Research paper ‘Can mothers challenge extremism?’

This research published by Women Without Borders/SAVE: Sisters Against Violent Extremism sheds light on how mothers look at the threat of radicalization to their children and how they view their role in protecting them: what they fear, whom they trust, and what they need. The findings of this study across five regions with a history and presence of violent extremism showcase for the first time the potential of mothers to safeguard their children on the home front.

The tenth CONCORD AidWatch Report ‘Looking to the future, don’t forget the past aid beyond 2015′

The report finds that:
* As a group, the EU remains well short of the target having spent 0.42% of its GNI on aid, with only four of 28 Member States meeting the 0.7% target.
* Only 4 EU countries are meeting aid targets: Luxembourg, Sweden, Denmark and the UK.
* Aid budgets are increasingly being used to cover refugee and asylum seekers costs.
* EU aid is still seen by many as a tool to drive policy change or liberalization in partner countries – much aid remains directly tied or comes with a ‘suggested’ policy agenda.

FAO study ‘Running Out of Time: The Reduction of Women’s Work Burden in Agricultural Production’

Based on a broad literature review, this publication discusses rural women’s time poverty in agriculture, elaborates on its possible causes and implications and provides insight into the various types of constraints that affect the adoption of solutions for reducing work burden. This paper raises questions about the adequacy of women’s access to technologies, services and infrastructure and about the control women have over their time, given their major contributions to agriculture. A gender-transformative approach at community and household level is suggested as a way forward to promote women’s increased control over the allocation of their time.

Case Study around involving men in care work

Despite abundant evidence about their importance, unpaid care work and unequal division of labour between women and men are largely invisible in development policy and programmes. This case study of a value chain development (VCD) programme in Uganda argues that it is possible to change gender norms and relations that have existed for generations, and that this improves development outcomes significantly – but it takes deliberate effort and planning.

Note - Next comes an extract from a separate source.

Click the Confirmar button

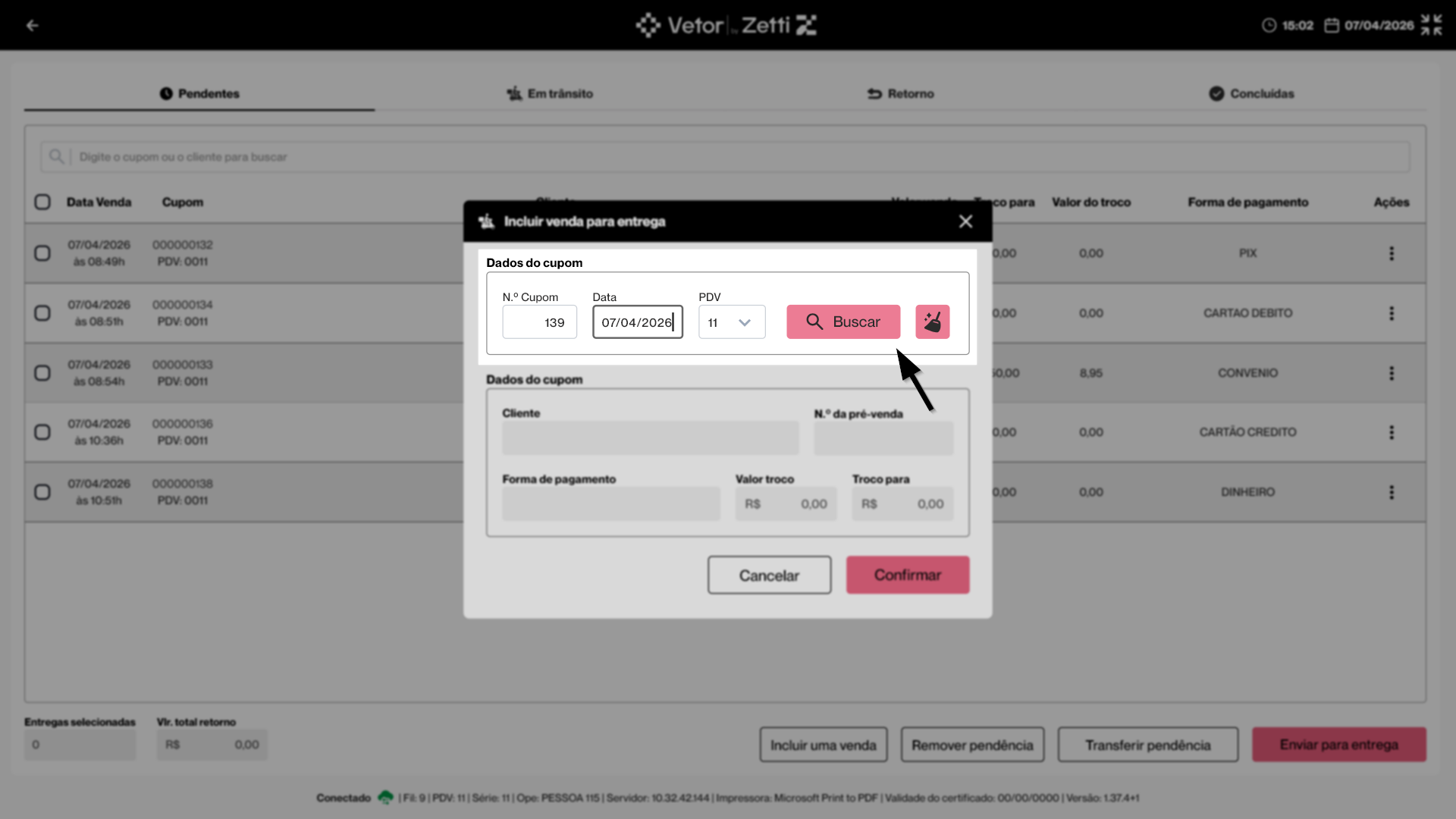(908, 575)

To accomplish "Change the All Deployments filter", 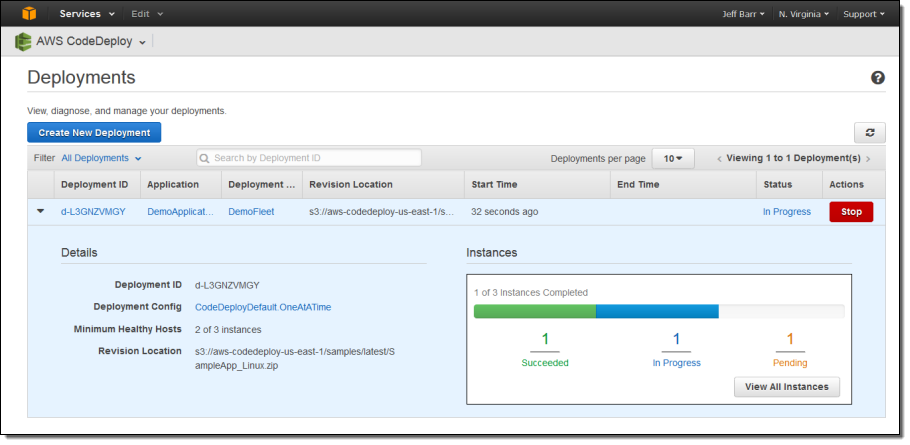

From the field: how to come to Women’s Meaningful Participation in Building Peace & Security

This research and action project was launched in the context of the 15th anniversary of UNSCR 1325, to discover the deep-rooted obstacles to women’s participation in peace and security efforts. Highlighting and reflecting the experiences and voices of the project partners, the project explores the specific work of participants, including their assessment of successes and challenges to their peace work. Drawing on these perspectives, the project provides action-oriented recommendations for governments, international organizations, and NGO colleagues.

Women’s Prospects keeps being limited by law, finds World Bank Study

Legal barriers to the economic advancement of women are widespread, shutting them out of certain jobs, limiting their access to credit, and leaving them unprotected against violence in many economies around the world, says the World Bank Group’s Women, Business and the Law 2016 report.

The report, which examines laws that impede women’s employment and entrepreneurship, finds that women face job restrictions in 100 of the 173 economies monitored. Only half of the economies covered have paternity leave, and less than a third have parental leave, limiting men’s ability to share childcare responsibilities. In 30 economies, married women cannot choose where to live and in 19 they are legally obligated to obey their husbands.

These and a range of other disparities monitored by the report have far-reaching consequences, negatively affecting not only women themselves, but their children, their communities, and their countries’ economies. The report counts nearly 950 instances of gender inequality, under 7 indicators.